I was introduced to Yau Bee Ling’s work in 2005, when we shared a year on residency together in Malaysia. It was a year of transition for all and her paintings jarred with the tensions of a new home, of family responsibilities with a new marriage, her identity as a Chinese woman, and finding her voice following success early in her career. We witness the work’s transition from nostalgic portraits of a home shared with 12 others and its suffocating intensity, scenes often focused on the ritual of dining, to still life and a more feminine space of bedroom dresses, abandon tables and abstracted angles that seems to regurgitate the lessons of art school. The figure was expelled from these works, yet there was always looming presence just beyond the frame. They carried that tension of overbearing or a lack of resolve.

This exhibition Portraits of Paradox, made two years later floored me. Yau had found that maturity for which she had been searching. This is an exhibition of deeply psychological portraits that are bold and confident and probing. Gone is the cute naïveté of the earlier works and in its place a brave engagement with the sitter and the self. Take Pride (2008) for example, with its face slightly upturned indignant, and sitting on a flat, red field. The internal pattern of the face is at once controlled in its rhythm zigzags and yet the over painting is brushy, gestural. It captures the many personas or emotions that make up our everyday.

What is most affronting when standing in front of these paintings is their scale. These aren’t ‘pretty’ paintings and they draw you into their turgid space. The most obvious read is their frenetic oscillation between pattern and portraiture. It is almost a metaphorical fracture, a disconnection with the subject that she couldn’t achieve in her early work and one that has allowed the critical distance in constructing the image. This is most easily read in the way these images are layered, abstracted mark, eventually defined with the clarity of a black line, and masked off with solid color. The device of framing the face has a curious control that is imposed over the internal vibration within these images.

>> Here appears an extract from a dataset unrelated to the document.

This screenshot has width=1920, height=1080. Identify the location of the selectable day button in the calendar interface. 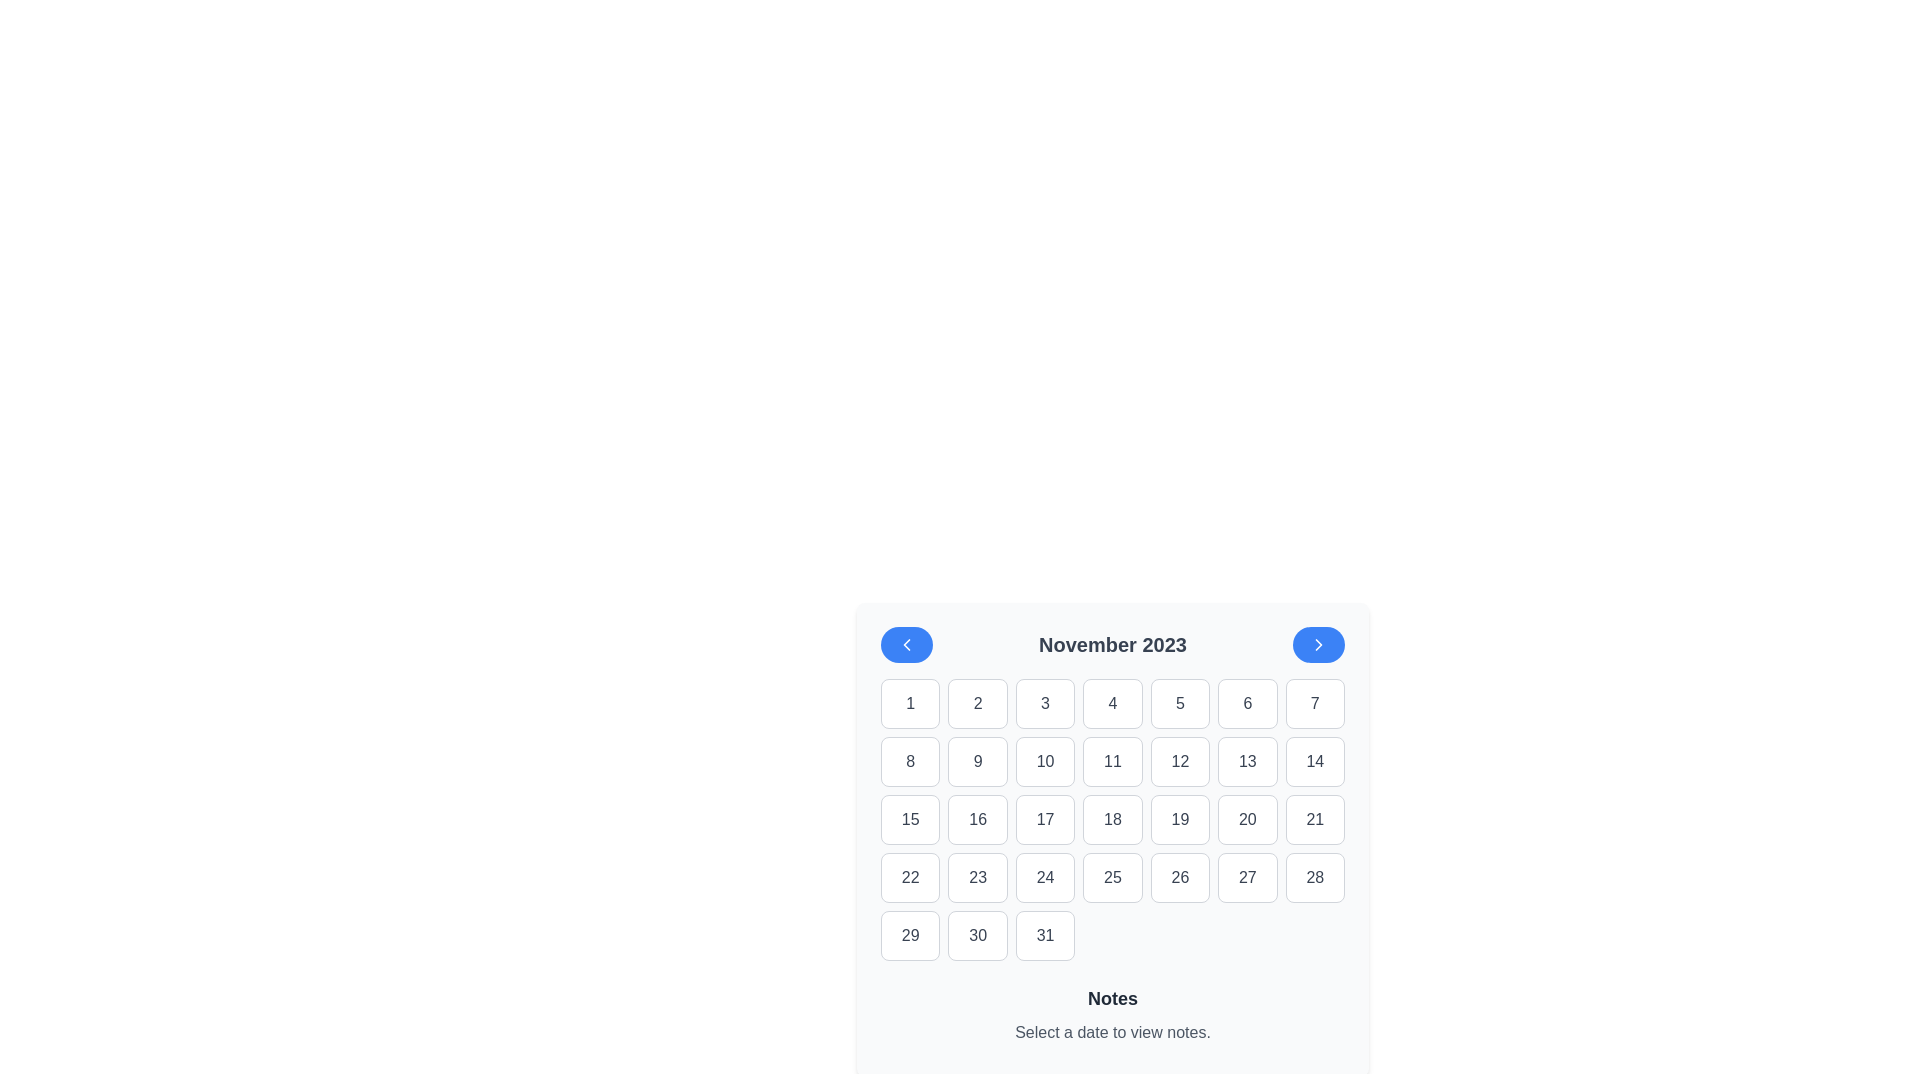
(1044, 703).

In the two works, both entitled Constantly Repressed (2008), Yau magnified this vibration to a scream. These works are scarred with almost frenetic, linear brushmarks that seemingly strike out the face. She attempts to regain that control with exaggerated facial definitions in black and cool blue background. Yau’s paintings have always been characteristically awkward in the way forms interact. What is interesting in these new works is that she doesn’t shy from that uncomfortable space and cover it with what curator/artist Anurendra Jegadeva called, “ fiesta color” While these are not totally resolved paintings, they should be celebrated for their strength and affirmative direction.

The painting that arrives at that new place with a casual knowing is The Meeting (2008). Hanging on the end wall in the gallery-huge diptych-it commanded the space. It sits at that point where figuration truly tips into abstraction and the unconscious dances with knowing, acceptance and delight in the other. This painting projects a bright future for Yau’s work.